Detailed introduction and use, please click Source sources.
- /**
- * HTML Tag Parsing package
- *
- * @category Tagparse
- * @package Tagparse
- * @author Kun
- * @copyright Kun
- * @license http://www.php.net/license/3_01.txt PHP license 3.01
- * @version 1.0
- * @link http://www.blogkun.com
- * @since 1.0
- */
- namespace Tagparse;
- /**
- * Tagdomroot
- *
- * @category Tagparse
- * @package Tagparse
- * @author Kun
- * @copyright Kun
- * @license http://www.php.net/license/3_01.txt PHP license 3.01
- * @version 1.0
- * @link http://www.blogkun.com
- * @since 1.0
- */
- Class Tagdomroot
- {
- Public $tag = ' root ';
- Public $plaintext;
- Public $child = Array ();
- Public $level = 0;
- public static $TagParseError = false;
- protected static $TagSet = Array ();
- protected static $FoundNode = Array ();
- public static $ErrorTag = Array ();
- /**
- * Initproperty
- *
- * @access Public
- *
- * @return NULL
- */
- Public Function Initproperty ()
- {
- $TagParseError = false;
- $TagSet = Array ();
- $FoundNode = Array ();
- $DumpScriptCode = Array ();
- $ErrorTag = Array ();
- }
- /**
- * __construct
- *
- * @param string $STR the tag string to be parse.
- *
- * @access Public
- *
- * @return Tagdomroot
- */
- Public function __construct ($STR)
- {
- $this->_removenoise ($STR);
- if ($str = = = null) {
- Self:: $TagParseError = true;
- } else {
- $l = Strpos ($str, ' < ');
- if ($l!== false) {
- $this->plaintext = substr ($str, 0, $l);
- }
- $res = Preg_match_all (' ~> (. *?) <~s ', $str, $matches);
- if ($res!== false && $res > 0) {
- $this->plaintext. = Implode ($matches [1]);
- }
- $r = Strrpos ($str, ' > ');
- if ($r!== false) {
- $this->plaintext. = substr ($str, $r + 1);
- }
- $tagCollect = Array ();
- $attrCollect = Array ();
- $innerContentCollect = Array ();
- if ($this->parsetag ($str, $tagCollect, $attrCollect, $innerContentCollect) = = = = False) {
- Self:: $TagParseError = true;
- }
- foreach ($tagCollect as $index = = $tag) {
- $this->child[] = new Tagdomnode ($tag, $this, $attrCollect [$index], $innerContentCollect [$index], $this->level+1 );
- }
- }
- }
- /**
- * Parsetag
- *
- * @param mixed $str Description.
- * @param mixed & $tagCollect Description.
- * @param mixed & $attrCollect Description.

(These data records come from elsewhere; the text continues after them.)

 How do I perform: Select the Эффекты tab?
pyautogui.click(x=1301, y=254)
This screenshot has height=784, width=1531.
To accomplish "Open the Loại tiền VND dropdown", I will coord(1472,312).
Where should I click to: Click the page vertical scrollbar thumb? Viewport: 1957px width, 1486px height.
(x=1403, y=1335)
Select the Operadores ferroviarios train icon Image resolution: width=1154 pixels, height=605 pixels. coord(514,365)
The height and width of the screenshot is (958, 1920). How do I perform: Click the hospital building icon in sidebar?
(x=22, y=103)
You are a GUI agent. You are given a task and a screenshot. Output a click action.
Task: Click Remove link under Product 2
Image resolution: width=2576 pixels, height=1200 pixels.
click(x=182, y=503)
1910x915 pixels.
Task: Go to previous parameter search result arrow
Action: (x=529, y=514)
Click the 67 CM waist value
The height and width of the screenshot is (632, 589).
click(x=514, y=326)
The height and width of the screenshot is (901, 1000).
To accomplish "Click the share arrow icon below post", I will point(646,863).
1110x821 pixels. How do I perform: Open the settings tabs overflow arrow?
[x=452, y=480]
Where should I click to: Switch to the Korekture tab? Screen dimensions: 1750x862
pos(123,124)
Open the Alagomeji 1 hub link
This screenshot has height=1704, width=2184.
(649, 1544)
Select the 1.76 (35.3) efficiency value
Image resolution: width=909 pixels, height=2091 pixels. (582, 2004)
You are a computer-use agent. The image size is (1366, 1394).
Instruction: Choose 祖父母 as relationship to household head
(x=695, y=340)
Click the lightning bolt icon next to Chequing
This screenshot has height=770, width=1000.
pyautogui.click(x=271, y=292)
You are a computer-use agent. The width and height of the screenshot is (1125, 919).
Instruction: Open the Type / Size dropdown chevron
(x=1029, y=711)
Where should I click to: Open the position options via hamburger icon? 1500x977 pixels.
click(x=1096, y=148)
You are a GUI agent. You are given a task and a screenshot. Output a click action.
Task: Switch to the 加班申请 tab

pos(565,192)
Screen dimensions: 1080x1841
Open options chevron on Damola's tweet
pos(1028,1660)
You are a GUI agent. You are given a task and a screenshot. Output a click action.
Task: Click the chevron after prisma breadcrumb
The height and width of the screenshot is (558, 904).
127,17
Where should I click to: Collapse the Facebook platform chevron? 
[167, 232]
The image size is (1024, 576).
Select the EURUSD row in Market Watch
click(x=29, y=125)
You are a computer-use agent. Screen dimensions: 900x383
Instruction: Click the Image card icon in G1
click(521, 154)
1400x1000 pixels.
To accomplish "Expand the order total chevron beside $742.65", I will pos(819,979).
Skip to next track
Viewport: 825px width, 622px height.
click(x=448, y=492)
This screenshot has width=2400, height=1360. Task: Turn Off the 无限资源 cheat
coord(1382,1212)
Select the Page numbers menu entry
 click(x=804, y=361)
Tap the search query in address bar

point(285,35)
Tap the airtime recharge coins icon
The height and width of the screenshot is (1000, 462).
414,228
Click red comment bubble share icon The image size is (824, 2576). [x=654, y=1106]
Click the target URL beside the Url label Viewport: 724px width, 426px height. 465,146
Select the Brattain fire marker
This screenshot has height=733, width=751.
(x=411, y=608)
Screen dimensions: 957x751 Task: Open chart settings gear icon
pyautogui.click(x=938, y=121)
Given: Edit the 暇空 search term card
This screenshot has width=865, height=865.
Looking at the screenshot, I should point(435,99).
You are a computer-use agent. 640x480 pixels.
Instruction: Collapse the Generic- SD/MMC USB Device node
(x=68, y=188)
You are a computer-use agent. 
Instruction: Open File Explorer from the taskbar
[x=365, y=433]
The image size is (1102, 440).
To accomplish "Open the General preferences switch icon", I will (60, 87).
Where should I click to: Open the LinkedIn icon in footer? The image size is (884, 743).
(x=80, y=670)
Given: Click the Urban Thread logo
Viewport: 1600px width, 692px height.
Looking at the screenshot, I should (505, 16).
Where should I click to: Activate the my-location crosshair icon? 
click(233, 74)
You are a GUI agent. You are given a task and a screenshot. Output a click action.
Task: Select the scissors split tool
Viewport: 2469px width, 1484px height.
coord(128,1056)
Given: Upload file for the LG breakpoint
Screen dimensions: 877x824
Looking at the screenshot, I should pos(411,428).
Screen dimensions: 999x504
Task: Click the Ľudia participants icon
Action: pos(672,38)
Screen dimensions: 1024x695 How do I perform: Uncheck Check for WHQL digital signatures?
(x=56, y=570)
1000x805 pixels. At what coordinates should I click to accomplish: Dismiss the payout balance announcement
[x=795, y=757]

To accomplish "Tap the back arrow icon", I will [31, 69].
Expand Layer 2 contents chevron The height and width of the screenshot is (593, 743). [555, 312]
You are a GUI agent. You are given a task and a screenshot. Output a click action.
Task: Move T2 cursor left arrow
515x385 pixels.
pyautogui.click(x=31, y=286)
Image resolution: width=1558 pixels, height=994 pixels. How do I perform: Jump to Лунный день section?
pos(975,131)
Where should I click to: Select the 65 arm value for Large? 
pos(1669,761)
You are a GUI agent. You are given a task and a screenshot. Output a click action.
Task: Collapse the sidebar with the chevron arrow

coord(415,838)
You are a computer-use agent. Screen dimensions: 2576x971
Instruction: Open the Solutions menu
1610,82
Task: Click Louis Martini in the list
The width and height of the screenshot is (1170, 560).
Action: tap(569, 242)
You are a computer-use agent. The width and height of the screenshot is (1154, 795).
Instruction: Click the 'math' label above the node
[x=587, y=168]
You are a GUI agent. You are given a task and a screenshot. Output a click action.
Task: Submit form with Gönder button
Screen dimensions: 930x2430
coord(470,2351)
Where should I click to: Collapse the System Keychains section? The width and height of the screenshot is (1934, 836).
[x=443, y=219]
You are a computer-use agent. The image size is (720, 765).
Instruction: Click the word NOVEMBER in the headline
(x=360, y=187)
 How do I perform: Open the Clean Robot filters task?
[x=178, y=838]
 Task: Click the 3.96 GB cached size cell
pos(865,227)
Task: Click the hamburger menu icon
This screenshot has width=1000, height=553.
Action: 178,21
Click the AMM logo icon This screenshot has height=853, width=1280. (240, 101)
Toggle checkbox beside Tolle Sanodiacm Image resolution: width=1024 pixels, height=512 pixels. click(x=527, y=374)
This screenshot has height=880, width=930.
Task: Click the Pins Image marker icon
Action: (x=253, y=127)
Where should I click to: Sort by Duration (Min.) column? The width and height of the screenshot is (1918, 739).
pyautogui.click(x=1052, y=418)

- * @param mixed & $innerContentCollect Description.
- *
- * @access protected
- *
- * @return Boolean Value.
- */
- protected function Parsetag ($STR, array & $tagCollect, array & $attrCollect, array & $innerContentCollect)
- {
- $selfClosingTags = Array (' img ' = = 1, ' br ' = + 1, ' input ' = 1, ' meta ' = 1, ' link ' = 1, ' hr ' = 1, ' base ' = 1, ' embed ' = 1, ' spacer ' and 1 ';
- $end =-2;
- $close = 0;
- $error = false;
- $tag = ";
- while (true) {
- $l = Strpos ($str, ' < ', $end +strlen ($tag) +2);
- if ($l = = = False) {//parse End
- Break
- }
- if (Strpos (substr ($str, $l, 2), '/')!== false) {//surplus closing Tag,discard
- $error = true;
- $end = $l +strlen ($tag);
- Self:: $ErrorTag [] = substr ($str, $l, Strpos ($str, ' > ', $l)-$l + 1);
- Continue
- }
- $r = Strpos ($str, ' > ', $l);
- $tag = substr ($str, $l +1, $r-$l-1);
- if (!ctype_alpha ($tag [0]) | | strpos ($tag, ' < ')!== false) {
- $end = $r + 1;
- Continue
- }
- $tag = Preg_replace ("~\n+~", "', $tag);
- $space = Strpos ($tag, ');
- if ($space!== false) {
- $attrCollect [] = substr ($tag, $space + 1);
- $tag = substr ($tag, 0, $space);
- } else {
- $attrCollect [] = ";
- }
- $tagCollect [] = $tag;
- if (Isset ($selfClosingTags [$tag])) {
- $innerContentCollect [] = ";
- $end = $r-strlen ($tag)-2;
- $close = $r +1;
- Continue
- }
- $countOpen =-1;
- $open = Strpos ($str, ' < '. $tag, $close);
- $close = Strpos ($str, " , $open);
- if ($close = = = False) {//surplus opening tag
- $innerContentCollect [] = substr ($str, $r + 1);
- $error = true;
- Self:: $ErrorTag [] = ' < '. $tag. ' > ';
- Break
- }
- $start = $open;
- while ($open < $close && $open!== false) {
- $countOpen + +;
- $open = Strpos ($str, ' < '. $tag, $open +strlen ($tag));
- }
- while ($countOpen > 0 && $close!== false) {
- $open = Strpos ($str, ' < '. $tag, $close +strlen ($tag) +3);
- $close = Strpos ($str, " , $close +strlen ($tag) +3);
- if ($close = = = False) {
- Break
- }
- $countOpen--;
- while ($open < $close && $open!== false) {
- $open = Strpos ($str, ' < '. $tag, $open +strlen ($tag) +3);
- $countOpen + +;
- }
- }
- if ($close = = = False) {//label closed not paired
- $innerContentCollect [] = substr ($str, $r + 1);
- $error = true;
- Break
- }
- $end = $close;
- $r = Strpos ($str, ' > ', $start);
- $innerContentCollect [] = substr ($str, $r +1, $end-$r-1);
- }
- return! $error;
- }
- /**
- * _removenoise
- *
- * @param string & $STR The tag string to is parse.
- *
- * @access Private
- *
- * @return String
- */
- Private Function _removenoise (& $STR)
- {
- $str = Preg_replace (' ~ ~is ', ' ', $str);
- $str = Preg_replace (' ~ ~is ', ' ', $str);
- $str = preg_replace (' ~~is ', ' ', $str);
- }
- /**
- * Parseselectors
- *
- * @param string $selectors user s Select condition.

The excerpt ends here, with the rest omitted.